Windows 7 Issues with JMicron JMB36X Controller in AHCI mode

I had a lot of issues when setting up a RAID controller when installing Windows 7 a few months ago, and today I had more problems trying to get an IDE drive to work in the same machine. The ASUS P6T motherboard has two hard drive controllers: one Intel ICH10R SATA controller for the 6 red SATA ports, and one JMicron controller for the two orange SATA ports and the single IDE connection. When I installed an old IDE hard drive to the JMicron controller, it was recognized in Windows but I was never able to format the drive.
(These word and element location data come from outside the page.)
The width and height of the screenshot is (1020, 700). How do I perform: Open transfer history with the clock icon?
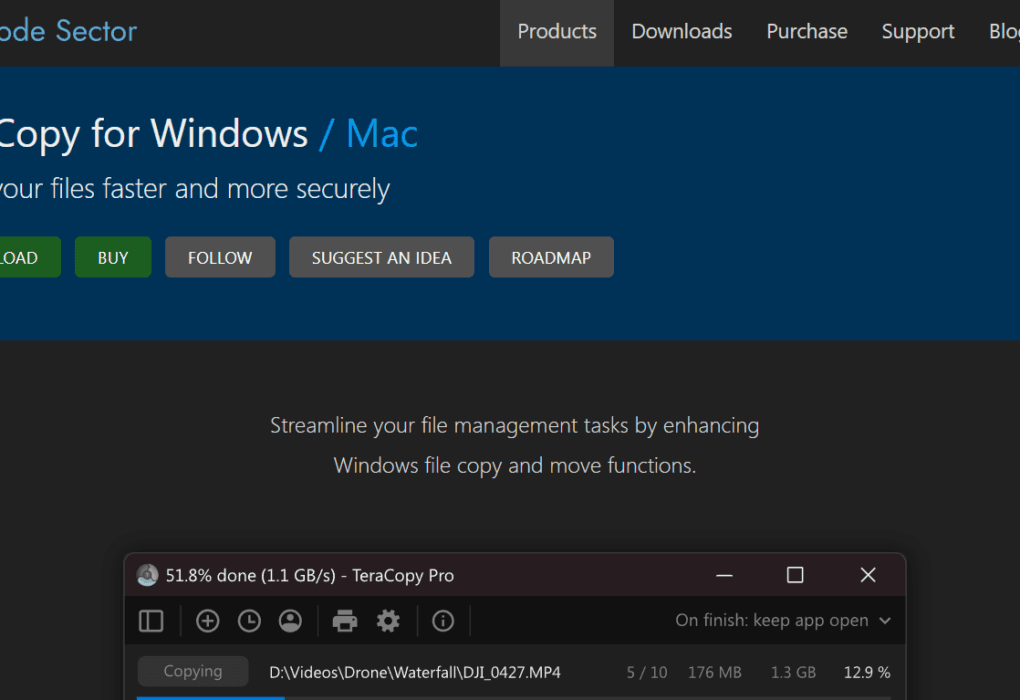pyautogui.click(x=249, y=621)
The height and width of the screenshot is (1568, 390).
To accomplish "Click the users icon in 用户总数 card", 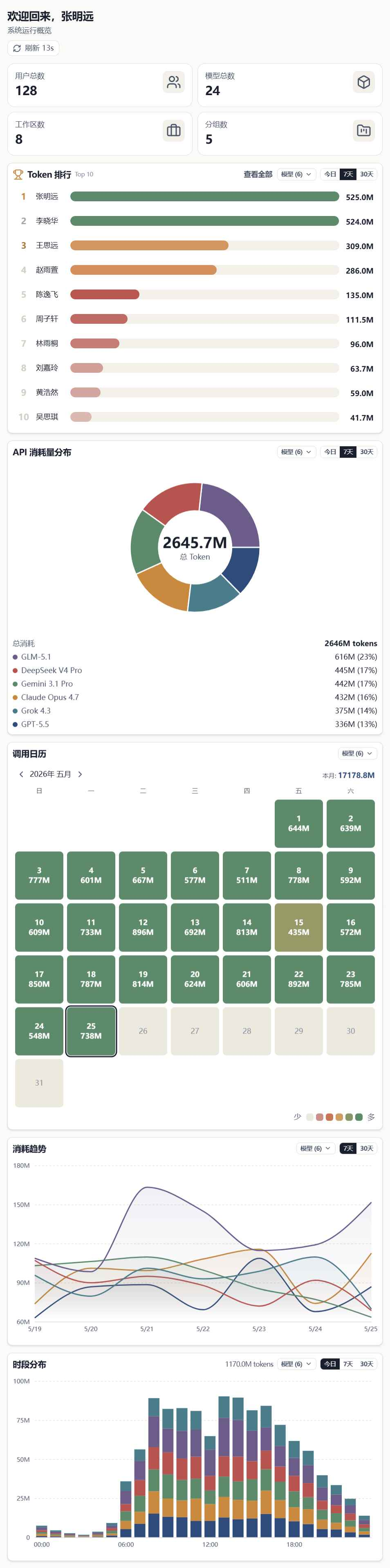I will [x=174, y=82].
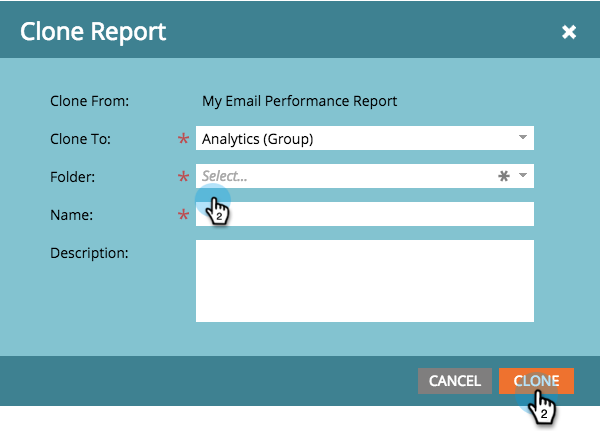Click the Name label
The image size is (601, 436).
click(x=71, y=215)
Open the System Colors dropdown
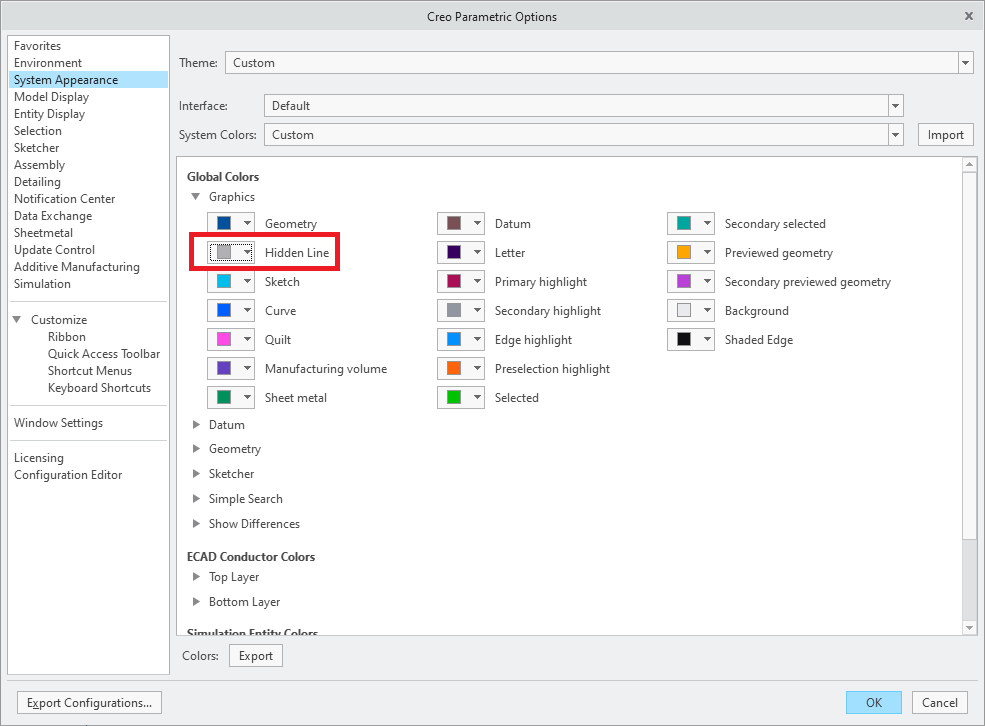This screenshot has height=726, width=985. coord(895,135)

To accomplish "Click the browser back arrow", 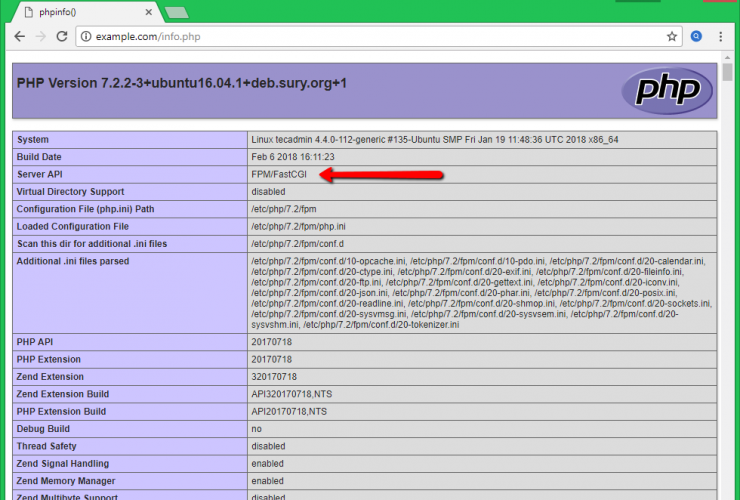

It kept saying that the window needed to be refreshed or that I needed to reboot the machine.

After trying a few times with no progress, I decided to check and see if there was any updated drivers on the ASUS website. Turns out there was a recent BIOS update for the JMB322 firmware, so I download it to a jump drive, rebooted the computer and used the EZ Flash 2 utility built into the BIOS to run the update (I love this feature!) After changing the ICH10R settings back to RAID and setting the volume to be the primary hard drive and default boot device I was able to load back into Windows, but now there was another issue: There were two JMicron JMB36X devices listed in the device manager and only one of them was working.

I tried removing both of them, thinking that one was a duplicate, but they both were detected again and one of them always listed “This device cannot start. (Code 10)” as the error message. The BIOS settings had the JMicron controller setup as AHCI mode, but no matter what I tried I could not get it to work. I even tried the latest drivers right from the JMicron website, but still nothing.

Finally I tried changing the JMicron Controller settings from AHCI to IDE, and it started working again. This time I could detect the drive and the formatting worked just fine. Seems like the P6T motherboard still has a few bugs to work out specifically with the SATA and IDE controllers when using Windows 7 64bit edition. If I had to do it again I would probably ditch the hardware RAID array and instead buy an SSD drive for much better performance and a lot less headaches trying to set things up.